TJMG 0001869-76.2025.8.13.0521
PROCESSUALEMENTA: APELAÇÃO CRIMINAL - CORRUPÇÃO DE PESSOA MENOR DE IDADE E FURTO QUALIFICADO - ABSOLVIÇÃO - IMPOSSIBILIDADE - MATERIALIDADE E AUTORIA - COMPROVAÇÃO - PRINCÍPIO DA INSIGNIFICÂNCIA - INAPLICABILIDADE - CONCURSO DE PESSOAS - AÇÃO EM UNIDADE DE DESÍGNIOS - VERIFICAÇÃO - PENA-BASE - MÍNIMO LEGAL - FIXAÇÃO - POSSIBILIDADE - CIRCUNSTÂNCIAS DO DELITO - DECOTE EM TODOS OS CRIMES - FURTO PRIVILEGIADO - RECONHECIMENTO - REGIME DE PENA - ABRANDAMENTO PARA O ABERTO - SUSBTITUTIÇÃO DA PENA PRIVATIVA DE LIBERDADE PO RESTITIVA DE DIREITO - CABIMENTO - PENA DE MULTA - ATERAÇÃO - INVIABILIDADE - GRATUIDADE DE JUSTIÇA - JUÍZO DA EXECUÇÃO - COMPETÊNCIA - DIREITO DE RECORRER EM LIBERDADE - PEDIDO PREJUDICADO - OCORRÊNCIA. Configura-se o delito previsto no art. 244-B da Lei n. 8.069/90 quando comprovada a prática da infração penal na companhia de adolescente, por se tratar de crime formal, sendo despicienda a prova de efetivo corrompimento. Demonstradas a materialidade e a autoria do delito de furto, diante da prova oral colhida em juízo, aliada à apreensão da "res" com a acusada, é imperiosa a manutenção da condenação. Para a aplicação do princípio da insignificância faz-se necessário o atendimento de quatro requisitos, quais sejam: mínima ofensividade da conduta do agente; ausência de periculosidade social da ação; reduzidíssimo grau de reprovação e a inexpressividade da lesão jurídica causada. Segundo a jurisprudência do STJ, não é possível aplicar o princípio da insignificância quando o valor do bem furtado ultrapassa 10% do salário mínimo vigente à época dos fatos. Comprovado que os agentes agiram em unidade de desígnios, deve ser mantida a qualificadora do concurso de pessoas.
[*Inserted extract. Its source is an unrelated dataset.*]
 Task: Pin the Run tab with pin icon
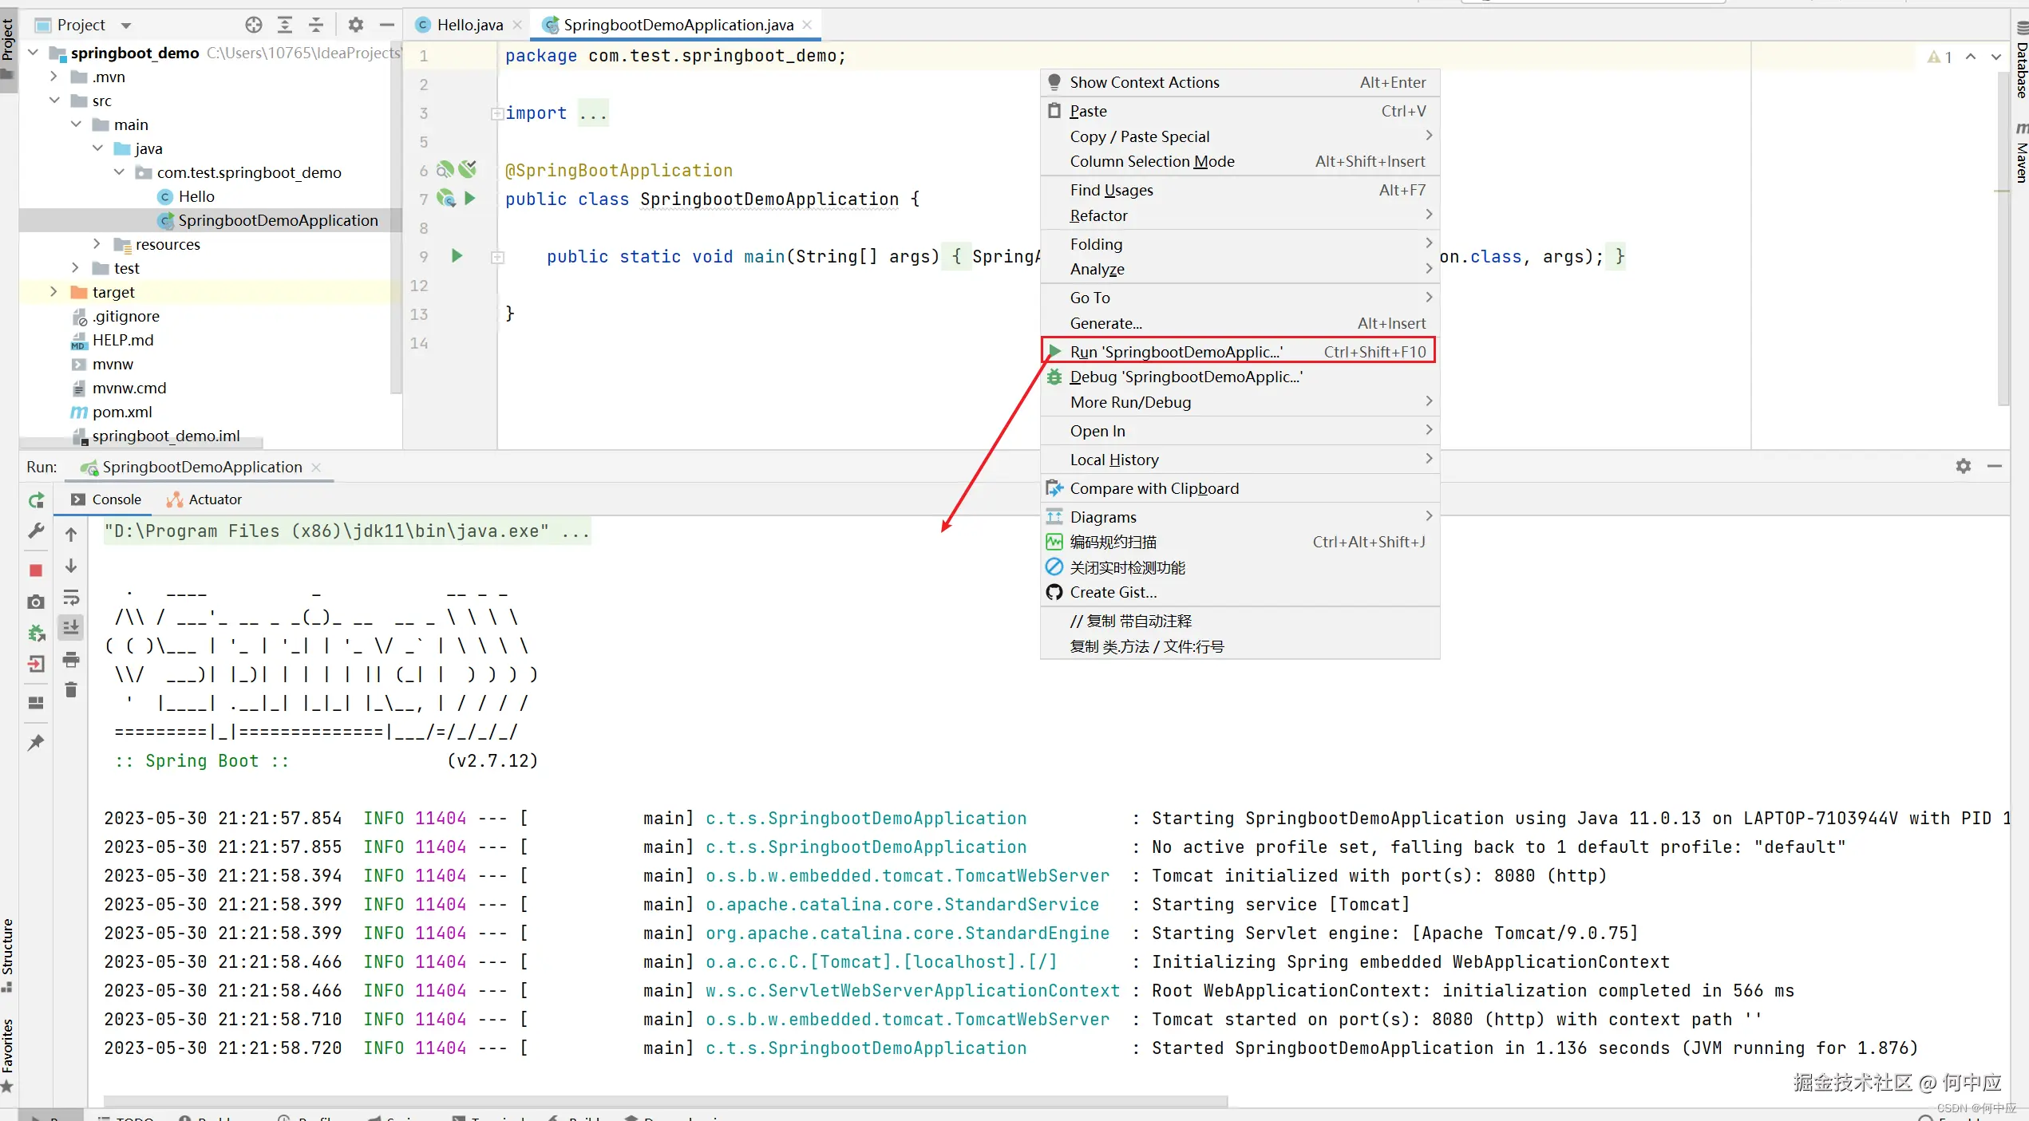click(x=36, y=743)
Na dosimetria, impõe-se o decote da valoração negativa das circunstâncias judiciais quando ausente fundamentação concreta idônea ou verificado bis in idem. Presentes os requisitos do art. 155, § 2º, do Código Penal, cabível o reconhecimento do furto privilegiado. Considerando o quantum de pena estabelecido, é possível a fixação do regime inicial de cumprimento de pena no aberto, nos termos do art. 33, § 2º, alínea "c", do Código Penal. Preenchidos os requisitos elencados no art. 44 do Código Penal, não há empecilho legal à concessão da substituição da pena privativa de liberdade por restritivas de direitos ao condenado pelo crime de tráfico de entorpecentes. A alegada hipossuficiência econômica, por si só, não autoriza a redução da pena de multa ao mínimo legal, nem sua exclusão, devendo eventual questão afeta ao pagamento ser examinada na fase executória. A concessão do benefício da gratuidade de justiça é matéria que deve ser analisada pelo Juízo da execução. Prejudicado o pedido de recorrer em liberdade, por já ter sido deferido na sentença.